Let’s talk about a crucial question for Amazon sellers today – how to find your competitors quickly and accurately? For sellers, especially newbies just starting out, identifying the right competitors is way more efficient than fumbling around on your own. After all, competitors are the best teachers! Their product bundles, listing images and copy, keyword optimization, even pricing and promotion strategies – all these are actionable insights you can learn from directly.
Below are four practical core dimensions to help you find competitors. They’re easy to apply right after reading.


1. Start with Precise Product Categories
First, check if your product’s category is precise. If it is (e.g., you sell yoga mats), don’t rely on a single metric – analyze market size, seller concentration ratio, market trends, listing launch dates, new product performance, and average ratings comprehensively.
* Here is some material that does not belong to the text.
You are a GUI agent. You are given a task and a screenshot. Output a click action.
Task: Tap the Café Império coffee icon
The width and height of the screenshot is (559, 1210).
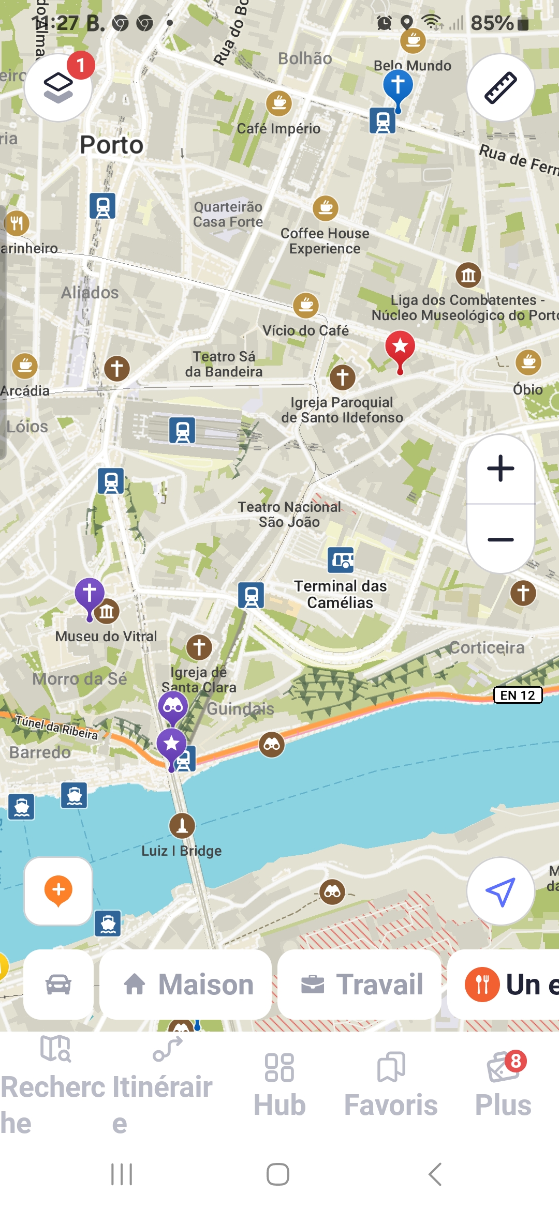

For example, some sellers get discouraged when they see high seller concentration. But if the market size is large enough, you can still capture a share even with slightly higher concentration – it’s totally viable.
If the category is imprecise (e.g., you sell “foldable yoga mats with storage bags”), analyzing broad category data is useless. Instead, directly target products with similar styles, comparable functions, and overlapping price ranges. Monitoring their performance will never steer you wrong.
2. Focus on “Top Performers” in New Releases
Amazon’s New Releases chart (like the one for yoga mats) features products launched in the past three months that are selling well. These products started around the same time as yours and face the same competitive environment – if they succeed, you can too as long as your listing quality measures up.
This also helps you gauge if the category is friendly to new products. For instance, in the yoga mat New Releases, items like GymCope’s foldable yoga mat and HAPBEAR’s extra-thick yoga mat were launched in the past three months and boast solid ratings and sales. These are perfect competitor benchmarks.
3. Verify the Authenticity of Review Curves
Always check competitors’ review growth curves with third-party tools . A curve that gradually rises from zero means the product was built through legitimate operations – this is the kind of competitor worth learning from.
But if a listing gets a flood of reviews right after launch, it’s likely using non-compliant tactics like merging zombie listings . Never treat these as benchmarks.
More importantly, if many sellers in a category use such tactics, avoid the market entirely. Legitimate operations can’t compete with cheating, and even if you outperform them fairly, they might sabotage you – the risks far outweigh the rewards.
4. Avoid the Trap of “Old Listings with New Variations”
Sometimes the New Releases chart has “fake ‘new products'” – actually new variations of old listings . For example, a yoga mat listing that’s been selling for six months might add a color variation and land in New Releases.
This makes the category seem new-product-friendly, but the new variation is actually boosted by the old listing’s traffic and reputation. New sellers without established listings can’t compete. So target genuine new products, not derivatives of old ones.
Final Tip: Dig Deeper After Finding Competitors
Don’t just observe – conduct in-depth research . How is their copy written? What selling points do their images highlight? Is their pricing market-aligned or differentiated? Do they rely on ads or promotions?
Mastering these details will help you avoid countless pitfalls when building your own products.